Monsieur le président, monsieur le ministre, mes chers collègues, dans l’histoire déjà trop longue du conflit israélo-palestinien, le 1er juillet 2020 fera date comme point de départ d’une nouvelle étape. C’est en effet à partir de ce jour que le gouvernement israélien devra se prononcer sur la mise en œuvre du plan de paix de l’administration Trump relatif au Proche-Orient.
Ce plan, présenté en janvier dernier comme le « deal du siècle », ne propose rien de moins que l’annexion par Israël de la vallée du Jourdain et des colonies juives de Cisjordanie, soit environ le tiers de la superficie de cette dernière, en échange de la reconnaissance d’un État palestinien à la souveraineté diminuée, sans armée ni contrôle sur ses frontières, et sans Jérusalem.
Ce plan, bien évidemment fait sien par le Premier ministre israélien et rejeté par les Palestiniens, marque tout d’abord une rupture.
Une rupture avec le consensus international, car il jette aux orties les accords d’Oslo de 1993, qui devaient aboutir à la création mutuellement acceptée de deux États souverains, avec des frontières stables et Jérusalem pour capitale partagée.

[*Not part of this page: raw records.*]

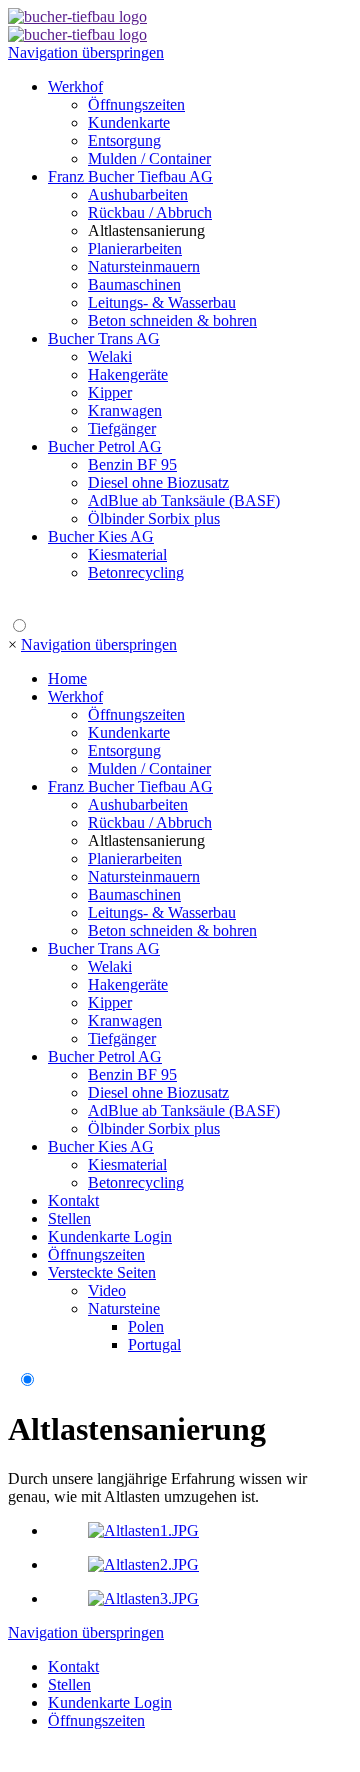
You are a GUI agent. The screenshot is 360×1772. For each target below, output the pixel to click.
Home (67, 678)
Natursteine (124, 1308)
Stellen (69, 1218)
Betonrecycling (136, 572)
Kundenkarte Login (110, 1236)
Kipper (110, 392)
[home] (77, 16)
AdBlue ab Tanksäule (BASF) (184, 500)
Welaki (110, 356)
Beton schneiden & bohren (172, 320)
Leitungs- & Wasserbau (162, 302)
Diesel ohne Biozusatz (158, 482)
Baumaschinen (134, 284)
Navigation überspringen (86, 52)
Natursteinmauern (144, 266)
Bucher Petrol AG (105, 446)
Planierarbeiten (135, 248)
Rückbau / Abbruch (150, 212)
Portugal (154, 1344)
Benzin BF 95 (132, 464)
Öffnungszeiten (136, 104)
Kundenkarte (129, 122)
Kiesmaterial (127, 554)
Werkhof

Une rupture, aussi, car c’est la première fois qu’un plan de résolution prend pour point de départ une situation de fait, celle de la colonisation, et non la situation depuis longtemps artificielle que reconnaît le droit international.
Une initiative unilatérale d’Israël vers l’annexion serait considérée comme une violation du droit international ; elle créerait, de surcroît, un risque de chaos dans la région, ce qui aurait des conséquences terribles pour la population, le risque de flambée de la violence au Proche-Orient étant au plus haut.
Telle est la position de la France et de la plupart de ses partenaires occidentaux. Cependant, cette seule position ne nous permet pas d’influer sur la situation, car nous en sommes réduits aux protestations de principe qui sont, avouons-le, sans grande portée.
Conscients des enjeux, les États européens tentent en effet de faire valoir la prévalence du droit international.
Alors que l’Union européenne, premier partenaire économique d’Israël, pourrait être en position de force, notre désunion nous rend inaudibles. La politique étrangère de l’Union se décidant à l’unanimité des États membres, il lui faut trouver des compromis, d’autant plus délicats que l’héritage de la Shoah s’ajoute aux enjeux stratégiques et économiques.
Cet attentisme forcé est d’autant plus dommageable que ce qui serait vécu comme une humiliation par les Arabes pourrait très bien avoir des répercussions jusque dans notre pays, notamment dans nos quartiers les plus sensibles. Au-delà même de l’Union européenne, la pression internationale s’était déjà révélée inefficace pour lutter contre le processus de colonisation. Le soutien indéfectible de Washington au gouvernement Netanyahou, depuis quatre ans, surpasse le reste. Pour comble, il vient même accélérer le processus, l’État hébreu souhaitant agir vite dès lors que les élections américaines de novembre prochain pourraient conduire à un changement d’administration.
La perspective de l’annexion pose également de graves questions au sein même du peuple israélien. Ce serait en effet une erreur de considérer celui-ci comme un bloc monolithique, uni derrière son Premier ministre.